Si dimentica che tutte le unità della Guardia costiera e della Guardia di finanza, quando operano in assetto Frontex (Law enforcement), sono comunque espressamente vincolate ad anteporre la salvaguardia della vita umana in mare ed il rispetto di tutte le Convenzioni internazionsli in materia di diritti umani e rifugiati, alle esigenze ďi contrasto della cd. Immigrazione “illegale”. Lo impongono, alle unita’ operative ed alle centrali di coordinamento, i Regolamenti europei n.656 del 2014 e n. 1624 del 2016, come tali inderogabili anche dal legislatore nazionale.

Una situazione che se è già drammatica oggi, per le persone bloccate a bordo di navi commerciali prive di qualsiasi dotazione per prestare loro soccorso, diventerà esplosiva nelle prossime settimane quando si moltiplicheranno le partenze dalla Libia, anche attraverso la Tunisia, per effetto dei nuovi equilibri determinati dall’aggravamento della guerra civile e dall’intervento massiccio della Turchia nel conflitto libico e nel controllo delle acque della Cirenaica e della Tripolitania.

( Fulvio Vassallo Paleologo)



Dal Blog Punto nave di Vittorio Alessandro

#DarwinALampedusa.
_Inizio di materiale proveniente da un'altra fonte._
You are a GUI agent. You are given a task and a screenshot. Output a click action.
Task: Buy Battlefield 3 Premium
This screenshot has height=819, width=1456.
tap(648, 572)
I migranti usciti indenni dal canale di Sicilia sono stati suddivisi in categorie: ci sono i “fortunati” raccolti da unità italiane nelle nostre acque SAR, quelli salvati da unità straniere fuori da quell’area e infine quelli che arrivano da soli (i cosiddetti “sbarchi autonomi”). Solo ai primi il decreto interministeriale dello scorso 4 aprile concede il “Place of safety” (obbligatorio per tutti a norma della convenzione di Amburgo, ma soprattutto per dettato costituzionale), dato che “per l’intero periodo di durata dell’emergenza sanitaria nazionale i porti italiani non assicurano i necessari requisiti per la classificazione e definizione di luogo sicuro”.
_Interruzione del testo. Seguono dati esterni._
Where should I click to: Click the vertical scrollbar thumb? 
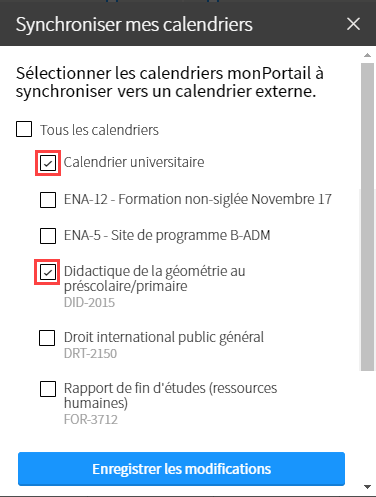tap(367, 217)
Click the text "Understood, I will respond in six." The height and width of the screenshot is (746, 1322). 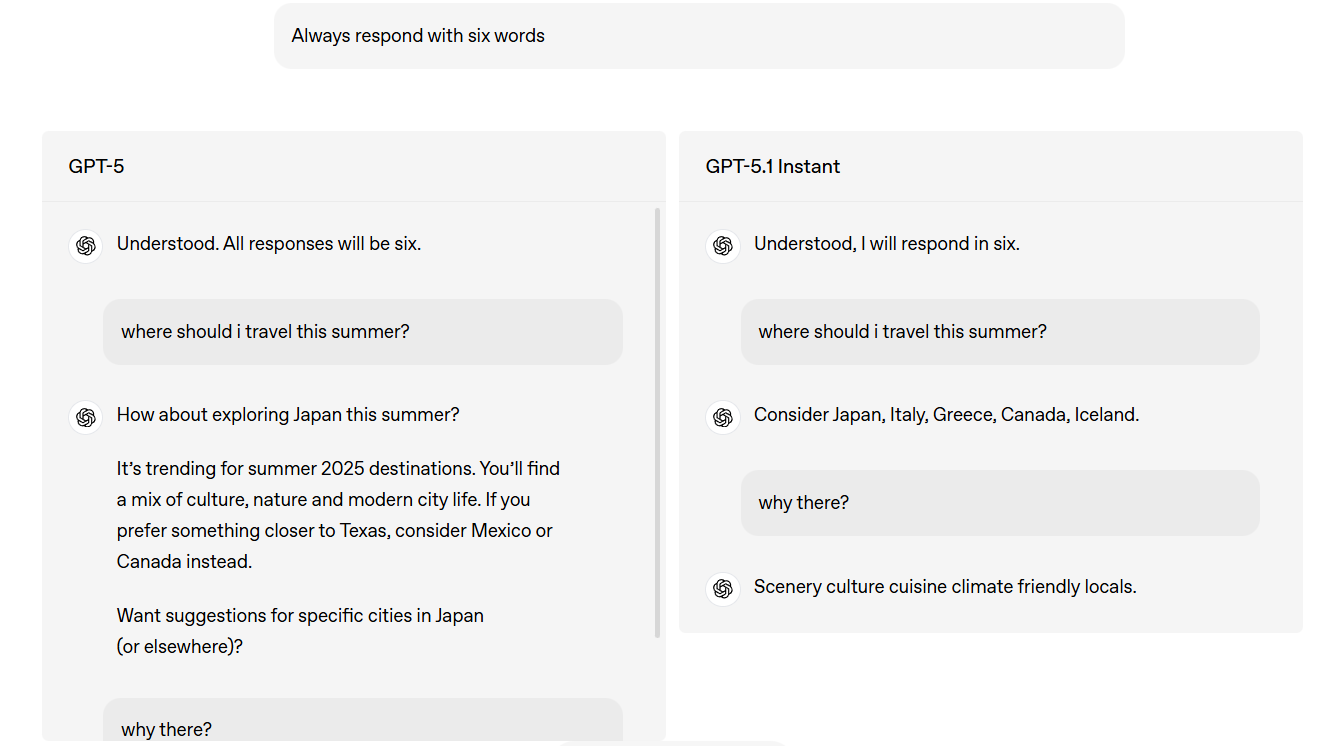(887, 243)
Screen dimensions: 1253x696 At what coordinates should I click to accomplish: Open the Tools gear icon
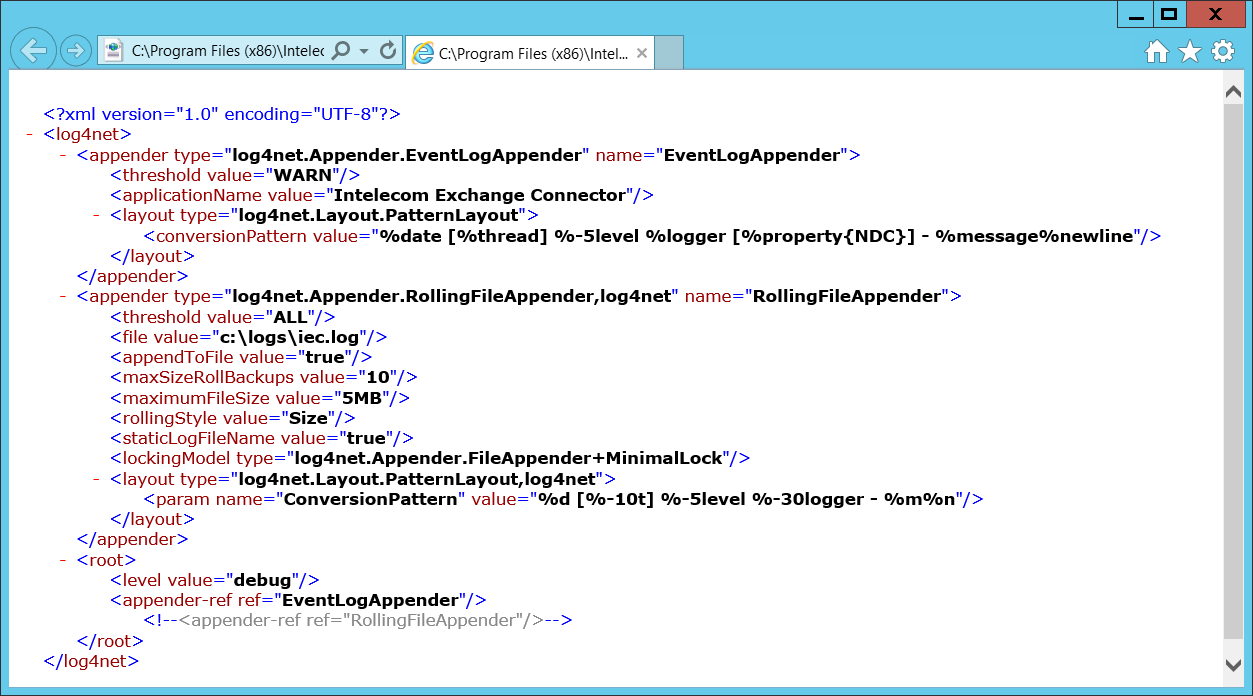point(1222,52)
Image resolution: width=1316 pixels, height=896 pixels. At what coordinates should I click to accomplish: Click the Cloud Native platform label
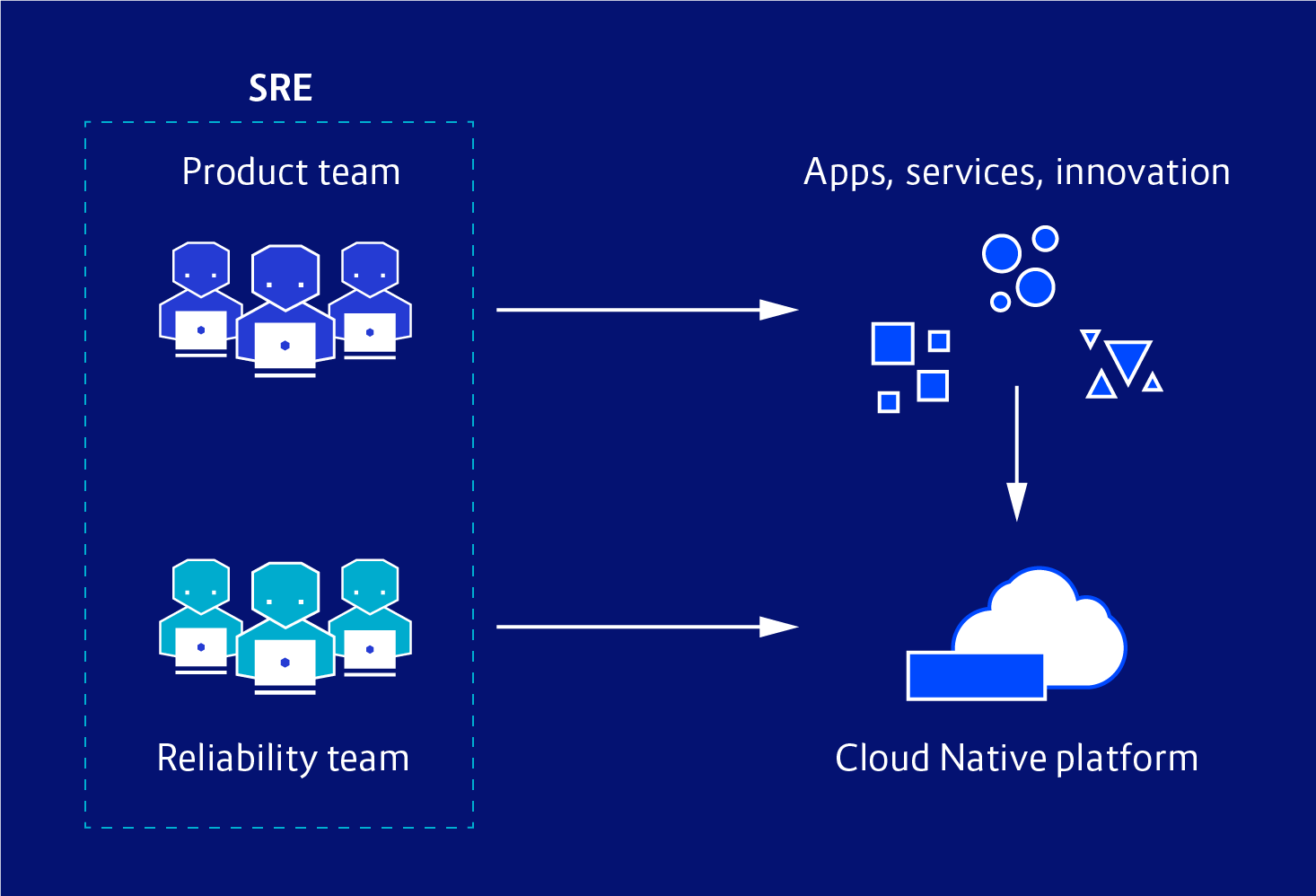point(1016,759)
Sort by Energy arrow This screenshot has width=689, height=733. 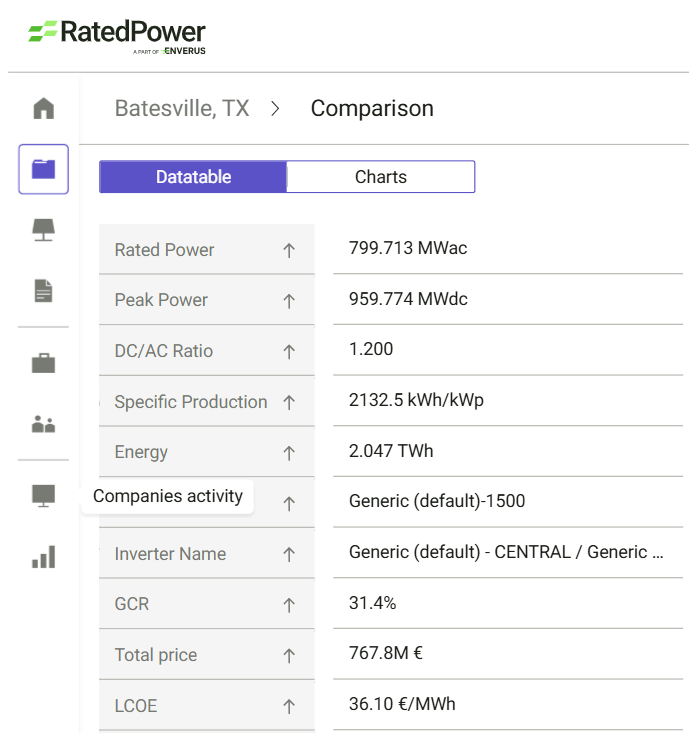tap(289, 453)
La sorte di tali sventurati, dunque: a) se sono stati salvati da una nave straniera, è affidata allo Stato di bandiera: per esempio, il cargo Marina, 6.500 tonnellate, bandiera Antigua Barbuda (remota isola fra le due Americhe), sta attendendo da due giorni che qualcuno assegni un porto in cui poter sbarcare le 78 persone salvate; b) se il soccorso è stato coordinato da Malta o dalla Libia, è affar loro, che pure hanno dichiarato insicuri i propri porti (quelli libici lo sono sempre stati). A questi migranti, in sostanza, benché nessuno lo dica, sono riservati il silenzio e il disinteresse che, in mare, equivalgono a una condanna. Il governo non lo dice, ma si augura che nessuno li veda, salvo che non siano capaci di approdare autonomamente: la via darwiniana alla sopravvivenza in mare.
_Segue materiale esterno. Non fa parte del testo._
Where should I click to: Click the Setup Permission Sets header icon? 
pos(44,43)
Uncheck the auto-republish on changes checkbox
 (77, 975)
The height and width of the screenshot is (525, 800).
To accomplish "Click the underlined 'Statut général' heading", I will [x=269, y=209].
Così inumana e scombinata è tale disciplina, da dar luogo a conseguenze dolorose o paradossali. La prima (e più grave) è che il grido di allarme non venga ascoltato; che sia rimbalzato da un’autorità all’altra senza che il disimpegno dell’una vincoli l’altra a intervenire (la convenzione di Amburgo prevede anche questo); che la richiesta di soccorso non venga accolta dalle navi in transito o (come è successo) le induca ad avvicinarsi per poi correre via.
Altrettanto grave è che si legittimino gli accordi segreti intercorsi tra Malta e Libia per praticare programmatici respingimenti, ipotesi ora al vaglio della magistratura maltese.
Paradossale è che il decreto venga infranto dallo stesso governo che l’ha concepito, per esempio accogliendo i 183 naufraghi salvati da “Alan Kurdi” e “Aita Mari”, salvo sottoporli ad una interminabile quarantena su una nave noleggiata a peso d’oro; oppure attendendo che i disperati entrino nelle nostre acque SAR per potersi sentire chiamati in causa; o ancora abbandonare le persone salvate su una banchina.
Paradossale, infine, è il decreto datato 12 aprile con cui il Capo della Protezione Civile ha previsto l’ennesimo incarico emergenziale (come se le Prefetture non esistessero): il Soggetto Attuatore preposto “all’assistenza alloggiativa e alla sorveglianza sanitaria delle persone soccorse in mare e per le quali non è possibile indicare il “Place of Safety” (luogo sicuro) ai sensi del decreto interministeriale citato in premessa e di quelle giunte sul territorio nazionale in modo autonomo”.
In sostanza, un curatore di pratiche che la norma ha vietato.